ПОКАЗАННЫЙ ОТРЫВОК
————————

Подъем папского авторитета, казалось, должен был бы сопровождаться более обстоятельным изложением истории самого папства; тем не менее и в этом веке она сводится в римских источниках лишь к крайне скудным каталогам и к отрывочным хронологическим заметкам. Самая тяжкая вина римского духовенства XI века заключается в том, что оно оказалось неспособным оставить в наследие потомству какое-либо изложение великих событий своего времени. Биографии величайших пап стоявших за реформу, написаны не в Риме, а в других странах; жизнь Льва IX описана архидиаконом Тульским и затем, по желанию Григория VII, святым Бруно Сеньинским, труд которого оказался, впрочем, слабым произведением. Автором биографии самого Григория VII, так же весьма не совершенной, был германский каноник из Регенсбурга Павел Бернридский.

В тот век, когда итальянская историография обогатилась трудами Арнульфа и Ландульфа Миланских, Амата, Гауфрида Малатерры, Вильгельма Апулийского и Льва Марсикануса, одна из самых важных эпох в истории папства является для нас освещенной только благодаря сохранившимся по счастливой случайности многочисленным письмам Григория VII. Это знаменитое собрание, аналогичное сборнику писем Григория I, считается по справедливости вполне оригинальным произведением римской литературы XI века. По письмам Григория VII историк литературы может судить, какова была латынь римской церкви того времени; для историографа они представляют незаменимый материал, а биограф находит в них верное отражение великого, непреклонного холодного ума властителя, душу которого не смягчали дары ни одной из муз.

————————

ПРЕДОСТАВЛЕННЫЙ МАТЕРИАЛ
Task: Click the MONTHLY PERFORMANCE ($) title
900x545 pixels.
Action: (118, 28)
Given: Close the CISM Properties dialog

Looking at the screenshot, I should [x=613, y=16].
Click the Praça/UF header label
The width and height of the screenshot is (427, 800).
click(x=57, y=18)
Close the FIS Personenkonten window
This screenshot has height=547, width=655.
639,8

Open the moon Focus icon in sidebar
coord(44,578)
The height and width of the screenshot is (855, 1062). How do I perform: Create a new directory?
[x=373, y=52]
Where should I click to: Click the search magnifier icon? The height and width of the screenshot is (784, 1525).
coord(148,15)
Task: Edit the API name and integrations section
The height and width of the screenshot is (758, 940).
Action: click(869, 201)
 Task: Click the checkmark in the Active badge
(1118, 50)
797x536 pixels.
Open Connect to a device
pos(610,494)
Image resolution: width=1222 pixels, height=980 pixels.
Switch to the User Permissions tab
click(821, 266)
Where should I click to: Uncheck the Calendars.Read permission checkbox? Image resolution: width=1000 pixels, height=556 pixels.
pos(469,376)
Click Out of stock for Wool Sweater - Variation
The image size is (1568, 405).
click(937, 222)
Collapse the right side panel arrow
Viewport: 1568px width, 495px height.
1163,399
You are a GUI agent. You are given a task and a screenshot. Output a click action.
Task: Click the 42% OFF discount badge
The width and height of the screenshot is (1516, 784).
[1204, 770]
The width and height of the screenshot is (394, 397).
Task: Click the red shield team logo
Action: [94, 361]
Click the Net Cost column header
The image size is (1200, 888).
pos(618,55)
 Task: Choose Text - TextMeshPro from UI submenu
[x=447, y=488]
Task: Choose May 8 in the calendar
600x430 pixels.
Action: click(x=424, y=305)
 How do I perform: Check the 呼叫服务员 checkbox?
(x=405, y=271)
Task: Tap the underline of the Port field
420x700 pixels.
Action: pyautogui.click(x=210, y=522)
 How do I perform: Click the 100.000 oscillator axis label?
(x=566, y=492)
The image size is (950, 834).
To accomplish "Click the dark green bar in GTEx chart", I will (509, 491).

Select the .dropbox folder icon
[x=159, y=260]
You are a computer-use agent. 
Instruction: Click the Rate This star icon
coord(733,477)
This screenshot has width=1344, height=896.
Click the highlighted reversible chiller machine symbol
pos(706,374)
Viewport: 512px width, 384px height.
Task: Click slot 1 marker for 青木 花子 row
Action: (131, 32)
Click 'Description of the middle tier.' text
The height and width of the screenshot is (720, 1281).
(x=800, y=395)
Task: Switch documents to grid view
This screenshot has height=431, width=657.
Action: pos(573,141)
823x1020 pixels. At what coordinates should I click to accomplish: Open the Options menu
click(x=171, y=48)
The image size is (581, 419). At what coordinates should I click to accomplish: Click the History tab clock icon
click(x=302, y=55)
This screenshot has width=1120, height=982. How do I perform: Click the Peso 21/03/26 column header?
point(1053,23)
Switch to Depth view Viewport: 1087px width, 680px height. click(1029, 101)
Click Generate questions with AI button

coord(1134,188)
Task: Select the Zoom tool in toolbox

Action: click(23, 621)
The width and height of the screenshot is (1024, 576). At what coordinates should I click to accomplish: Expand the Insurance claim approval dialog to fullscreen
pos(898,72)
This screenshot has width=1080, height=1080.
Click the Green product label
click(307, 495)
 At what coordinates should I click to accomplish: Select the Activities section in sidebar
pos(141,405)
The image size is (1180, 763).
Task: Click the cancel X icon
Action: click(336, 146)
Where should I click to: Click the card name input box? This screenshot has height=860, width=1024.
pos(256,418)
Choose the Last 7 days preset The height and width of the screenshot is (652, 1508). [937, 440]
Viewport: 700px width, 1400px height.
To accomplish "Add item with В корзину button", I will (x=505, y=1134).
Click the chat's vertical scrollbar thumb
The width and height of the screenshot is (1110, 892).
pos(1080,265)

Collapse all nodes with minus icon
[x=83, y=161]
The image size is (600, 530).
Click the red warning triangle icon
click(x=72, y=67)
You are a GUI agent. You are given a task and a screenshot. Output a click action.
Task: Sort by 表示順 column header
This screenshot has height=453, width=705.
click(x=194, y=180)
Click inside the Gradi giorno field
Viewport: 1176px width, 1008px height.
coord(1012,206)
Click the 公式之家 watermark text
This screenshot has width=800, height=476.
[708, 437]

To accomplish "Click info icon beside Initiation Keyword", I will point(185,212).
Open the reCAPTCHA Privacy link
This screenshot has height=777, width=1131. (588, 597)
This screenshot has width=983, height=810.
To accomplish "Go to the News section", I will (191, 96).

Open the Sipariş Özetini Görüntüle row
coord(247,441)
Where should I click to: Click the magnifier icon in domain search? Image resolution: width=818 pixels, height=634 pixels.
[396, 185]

————————

ЗАДАНИЕ
Перепишите дословно фрагмент показанного отрывка: начните со слов «В тот век, когда» и остановитесь после слов «одной из муз.».

ПОЛЕ ОТВЕТА
В тот век, когда итальянская историография обогатилась трудами Арнульфа и Ландульфа Миланских, Амата, Гауфрида Малатерры, Вильгельма Апулийского и Льва Марсикануса, одна из самых важных эпох в истории папства является для нас освещенной только благодаря сохранившимся по счастливой случайности многочисленным письмам Григория VII. Это знаменитое собрание, аналогичное сборнику писем Григория I, считается по справедливости вполне оригинальным произведением римской литературы XI века. По письмам Григория VII историк литературы может судить, какова была латынь римской церкви того времени; для историографа они представляют незаменимый материал, а биограф находит в них верное отражение великого, непреклонного холодного ума властителя, душу которого не смягчали дары ни одной из муз.